▶ [Task directions]:
Resume the article on the New York bankruptcy court's ruling against MERS, starting right after its last sentence.

-- Quoted text start --

Monthly Archives: February 2012
MERS SLAMMED IN NY BANKRUPTCY COURT
New York’s U.S. Bankruptcy Court Rules MERS’s Business Model Is Illegal
United States BankruptcyJudge Robert Grossman has ruled that MERS‘s business practices are unlawful. He explicitly acknowledged that this ruling sets a precedent that has far-reaching implications for half of the mortgages in this country. MERS is dead. The banks are in big trouble. And all foreclosures should be stopped immediately while the legislative branch comes up with a solution.
For some weeks I have been arguing that MERS is perpetrating foreclosure fraud all across the nation. Its business model makes it impossible to legally foreclose on any mortgaged property registered within its system — which includes half of the outstanding mortgages in the US. MERS was a fraud from day one, whose purpose was to evade property recording fees and to subvert five centuries of property law. Its chickens have come home to roost.
Wall Street wanted to transform America’s housing sector into the world’s biggest casino and needed to undermine property rights to make it easier to run the scam. The payoffs were bigger for lenders who could induce homeowners to take mortgages they could not possibly afford. The mortgages were packaged into securities sold-on to patsy investors who were defrauded by the “reps and warranties” falsely certifying the securities as backed by top grade loans. In fact the securities were not backed by mortgages, and in any case the mortgages were sure to go bad. Given that homeowners would default, the Wall Street banks that serviced the mortgages needed a foreclosure steamroller to quickly and cheaply throw families out of the homes so that they could be resold to serve as purported collateral for yet more gambling bets. MERS — the industry’s creation — stepped up to the plate to facilitate the fraud. The judge has ruled that its practices are illegal. MERS and the banks lose; investors and homeowners win.
Here’s MERS‘s business model in brief. Real estate property sales and mortgages are supposed to be recorded in local recording offices, with fees paid. With the rise of securitization, each mortgage might be sold a dozen times before it came to rest as the collateral behind a mortgage backed security (mbs), and each of those sales would need to be recorded. MERS was created to bypass public recording; it would be listed in the county records as the “mortgagee of record” and the “nominee” of the holder of mortgage. Members of MERS could then transfer the mortgage from one to another without all the trouble of changing the local records, simply by (voluntarily) recording transactions on MERS‘s registry.
A mortgage has two parts, the “note” and the “security” (not to be confused with the mbs) or “deed of trust” that is usually just called the “mortgage”. The idea behind MERS was that the “note” would be transferred from seller to purchaser, but the “mortgage” would be held by MERS. In fact, MERS recommended that the “note” be held by the mortgage servicer to facilitate foreclosures, but in practice it seems that the notes were often lost or destroyed (which is why all those Burger King Kids were hired to robo-sign “lost note affidavits”).

-- Quoted text end --
-- Given information start --

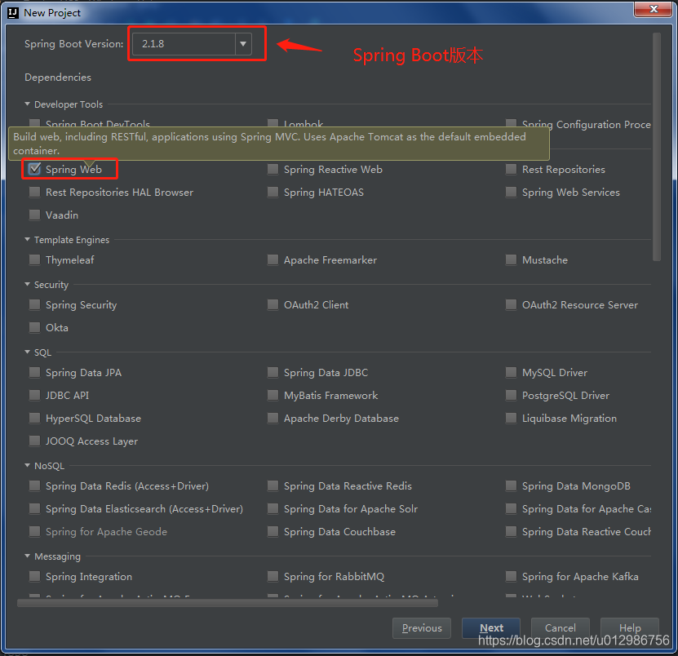Viewport: 678px width, 656px height.
Task: Collapse the Template Engines section
Action: tap(27, 240)
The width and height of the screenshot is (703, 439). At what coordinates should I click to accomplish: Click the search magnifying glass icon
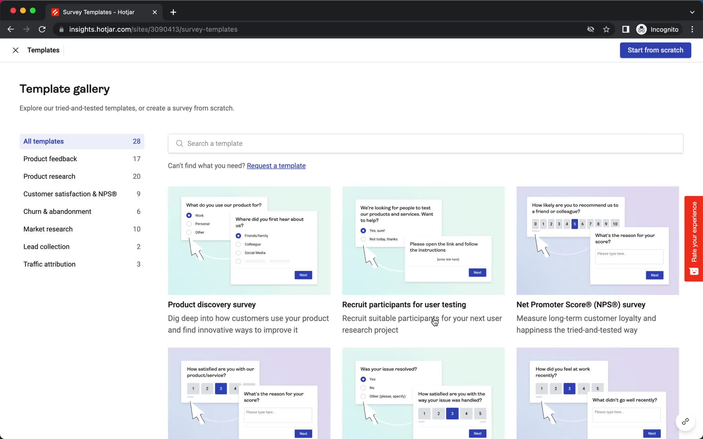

-- Given information end --

▶ [Exercise output]:
At each transfer, the note and mortgage are supposed to be “assigned” to the new owner; MERS claimed that because it was the “mortgagee of record” and the “nominee” of both parties to every transaction, there was no need to assign the “mortgage” until foreclosure. And it argued that since the old adage is that the “mortgage follows the note” and that both parties intended to assign the notes (even if they did not get around to doing it), then the Bankruptcy Court should rule that the assignments did take place in some sort of “virtual reality” so that there is a clear chain of title that allows the servicers to foreclose.
The Judge rejected every aspect of MERS‘s argument. The Court rejected the claim that MERS could be both holder of the mortgage as well as nominee of the “true” owner. It also found that “mortgagee of record” is a vague term that does not give one legal standing as mortgagee. Hence, at best, MERS is only a nominee. It rejected MERS‘s claim that as nominee it can assign notes or mortgages — a nominee has limited rights and those most certainly do not include the right to transfer ownership unless there is specific written instruction to do so. In scarcely veiled anger, the Judge wrote:
“According to MERS, the principal/agent relationship among itself and its members is created by the MERS rules of membership and terms and conditions, as well as the Mortgage itself. However, none of the documents expressly creates an agency relationship or even mentions the word “agency.” MERS would have this Court cobble together the documents and draw inferences from the words contained in those documents.”
Robert Grossmanrejected MERS‘s arguments, saying that mere membership in MERS does not provide “agency” rights to MERS, and agreeing with the Supreme Court of Kansas that ruled “The parties appear to have defined the word [nominee] in much the same way that the blind men of Indian legend described an elephant — their description depended on which part they were touching at any given time.”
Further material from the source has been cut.